● **TASK GOAL**
In the records that follow, show each line where the word "computer" is present.

● **MATERIAL PROVIDED**
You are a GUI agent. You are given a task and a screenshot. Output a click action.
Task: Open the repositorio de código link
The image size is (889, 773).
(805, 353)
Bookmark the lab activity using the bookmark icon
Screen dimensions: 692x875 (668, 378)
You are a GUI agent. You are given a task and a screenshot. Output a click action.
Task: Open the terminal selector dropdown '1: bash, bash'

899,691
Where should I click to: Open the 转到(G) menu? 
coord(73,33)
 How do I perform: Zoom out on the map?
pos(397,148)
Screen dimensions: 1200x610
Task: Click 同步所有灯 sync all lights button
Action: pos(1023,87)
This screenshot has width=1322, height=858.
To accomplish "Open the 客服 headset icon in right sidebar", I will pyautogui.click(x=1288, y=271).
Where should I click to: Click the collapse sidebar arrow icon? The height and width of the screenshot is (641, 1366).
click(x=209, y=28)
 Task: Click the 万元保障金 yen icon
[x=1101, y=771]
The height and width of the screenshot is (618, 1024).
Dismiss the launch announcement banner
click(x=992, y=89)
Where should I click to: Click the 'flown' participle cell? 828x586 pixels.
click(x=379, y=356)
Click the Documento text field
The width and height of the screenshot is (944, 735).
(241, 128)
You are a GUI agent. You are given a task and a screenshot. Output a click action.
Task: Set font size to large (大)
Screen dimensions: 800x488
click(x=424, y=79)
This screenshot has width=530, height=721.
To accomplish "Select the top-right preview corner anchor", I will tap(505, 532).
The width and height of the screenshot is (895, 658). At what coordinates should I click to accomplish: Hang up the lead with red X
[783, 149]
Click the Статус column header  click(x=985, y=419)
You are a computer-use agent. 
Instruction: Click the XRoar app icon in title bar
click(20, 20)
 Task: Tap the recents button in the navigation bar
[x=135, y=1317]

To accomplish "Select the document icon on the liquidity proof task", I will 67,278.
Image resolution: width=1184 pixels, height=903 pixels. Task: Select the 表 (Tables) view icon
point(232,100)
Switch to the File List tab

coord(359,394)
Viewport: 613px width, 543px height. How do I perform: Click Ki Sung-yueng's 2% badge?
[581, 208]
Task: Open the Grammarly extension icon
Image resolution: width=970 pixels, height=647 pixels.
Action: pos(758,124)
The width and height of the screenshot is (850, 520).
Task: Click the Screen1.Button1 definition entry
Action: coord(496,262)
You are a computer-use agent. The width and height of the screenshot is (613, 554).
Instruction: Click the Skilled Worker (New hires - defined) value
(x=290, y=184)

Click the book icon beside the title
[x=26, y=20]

● **ANSWER FOR THIS EXERCISE**
You are a computer-use agent. 
You are a computer-use agent. The width and height of the screenshot is (613, 554).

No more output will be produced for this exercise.